前代未聞のテレビのネット配信から、我々は何を学ぶべきか

YokosoNews が行った被害状況の配信には、海外からも多数のユーザーがアクセスした

 本来なら時間の掛かる社内での承認プロセスを緊急時ということで簡略化し、誰かが責任をとってできる限りの法的リスクを回避しながらサービスを始める。YouTube だけでなく、おそらく Ustream やニコニコ動画などのサービス、NHK やTBS、フジテレビといった放送局においても、3 月 11 日は法律ありきではなく、まず何が重要かを基準にして英断が数多く行われたのだと思う。

 異例の判断をごく短時間で行うことで実現されたテレビのネット配信は、はたしてどのような成果を残したのか。

 東日本大震災においてネット上で一番話題として盛り上がっていたであろう、Ustream の配信は、震災当日 133 万人が視聴したという。平常時の視聴者数は 20〜25 万人なので、それが 5.2 倍に増えたことになるが、一般のテレビで見ていた人の数と比べると、はるかに少なそうだ。

 ただし、冒頭でも述べたように、テレビのないオフィスや、停電でテレビが見られない状況にある人、海外在住の日本人にとって、パソコンやスマートフォンで見られるネット配信は重要な情報源となっていた。

 筆者が知己のある米国やヨーロッパ在住の日本人に話を聞いたところ、震災後数日はパソコンに張り付いて日本のニュースを視聴し、寝不足の日々を過ごしていたという人が多い。

 ネット配信関連では、ほかにも面白い試みがいくつか行われた。 Ustream で英語番組を配信している 三重県四日市市の YokosoNews では、震災直後にライブ配信を開始し、日本の被害状況を英語で伝え始めた。番組のところどころでは、震災関連ニュースの内容を英語に同時通訳するということも行っていた。

 また、テレビと視聴者の関係にも、変化が生まれたかもしれない。Ustream などのサービスでは、視聴中の番組について視聴者同士でコメントによる会話が可能だった。ユーザーはコメントを通じて、手話を入れた方がいいであるとか、英語の副音声をつけた方がいい、子供たちを不安がらせないために子供向け番組を放送した方がいい、といったリクエストを出していた。
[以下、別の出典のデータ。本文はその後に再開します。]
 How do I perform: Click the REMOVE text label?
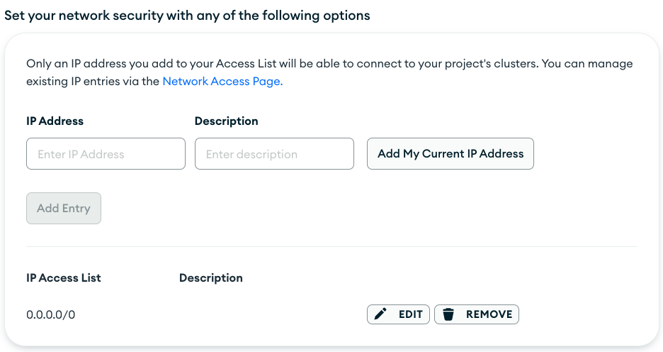click(489, 314)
その後、NHK はこれらの要望を次々と実現していき、ネットで大変な評判になった。Twitter 上で @yopita_ さんが「NHKの対応すごいな。ネットで話題になってた、手話放送と英語放送と生活情報放送とアニメ放送しろよにちゃんと答えて放送してるし、自衛隊が助けた人数とか買い占めすんなとか物資送付やボランティアするときはちゃんと連絡して調べてから行動せいとか、ちゃんと放送されてる。NHKすごい」とつぶやくと、このつぶやきは大勢の共感を得て、約 350 人にお気に入り登録され、400 回近くリツイートされることになる。
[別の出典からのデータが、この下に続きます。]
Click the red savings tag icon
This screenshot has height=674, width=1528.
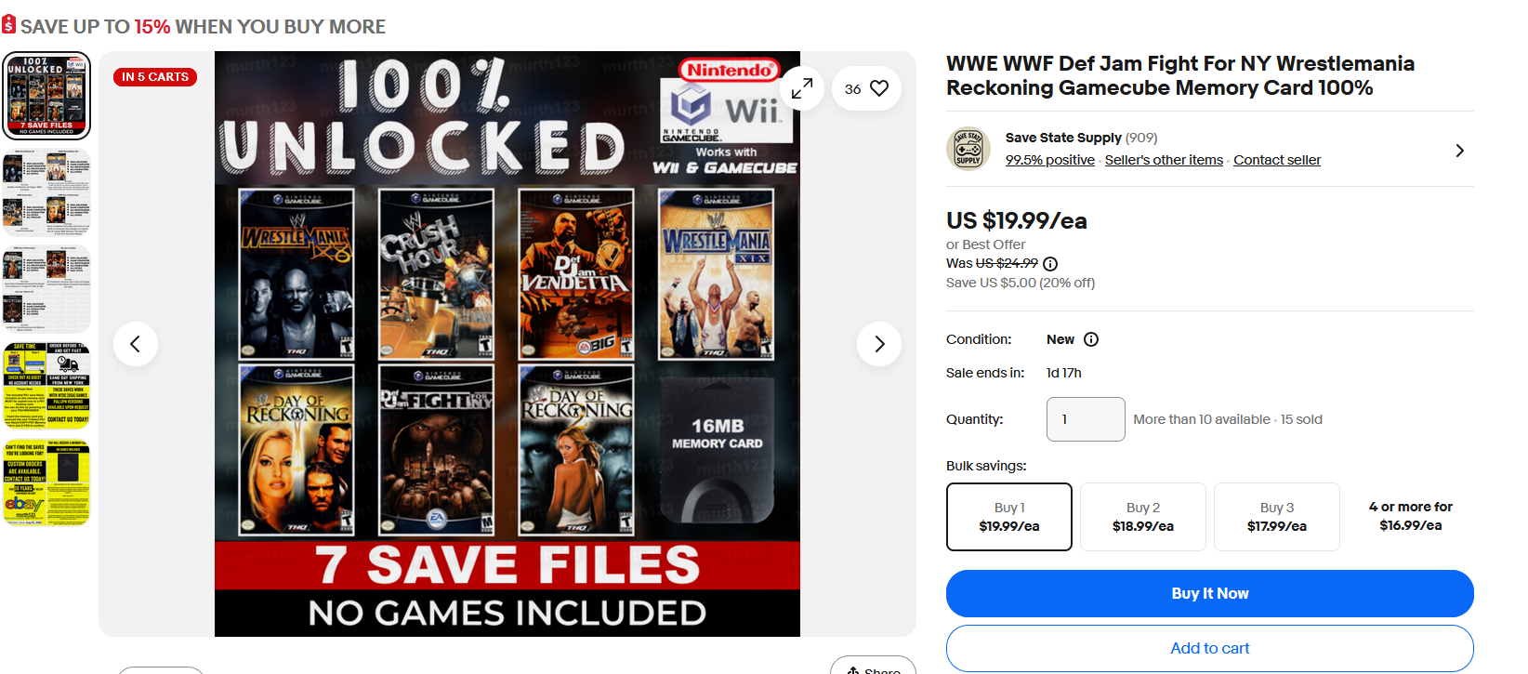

 NHK の行動が、Ustream 視聴者のコメントに対応したものか、それとは無関係なのかはわからない。しかし、視聴者が放送局に対してこれだけの親近感を覚える機会は、普段の放送ではなかなかないはずで、テレビとネットの未来への可能性を感じさせる。

 なお、YouTube では、テレビ番組の再配信後にも、長谷川が最初に考えついた動画版消息情報や東北復興支援の取り組みなど数々の試みを行っている。

 最近では、Google+ ハングアウトという新しいライブ放送技術も提供されるようになり、これを使った復興ハングアウトという新しいプロジェクトも始まっている。